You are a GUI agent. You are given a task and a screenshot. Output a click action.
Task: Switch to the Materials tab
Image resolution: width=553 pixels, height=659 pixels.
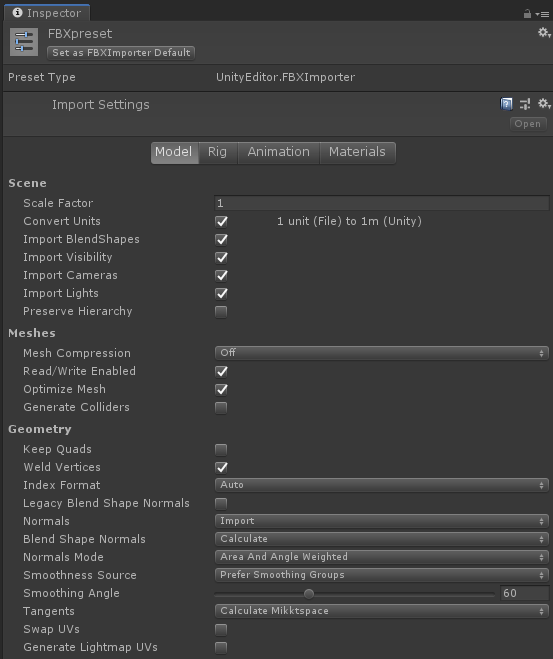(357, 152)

...

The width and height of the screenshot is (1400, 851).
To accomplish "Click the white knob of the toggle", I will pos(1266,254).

▸ EXERCISE REQUIREMENTS:
If a line of the listing above holds the string "screenshot", copy it.

▸ TASK OUTPUT:
You are a GUI agent. You are given a task and a screenshot. Output a click action.
The width and height of the screenshot is (1400, 851).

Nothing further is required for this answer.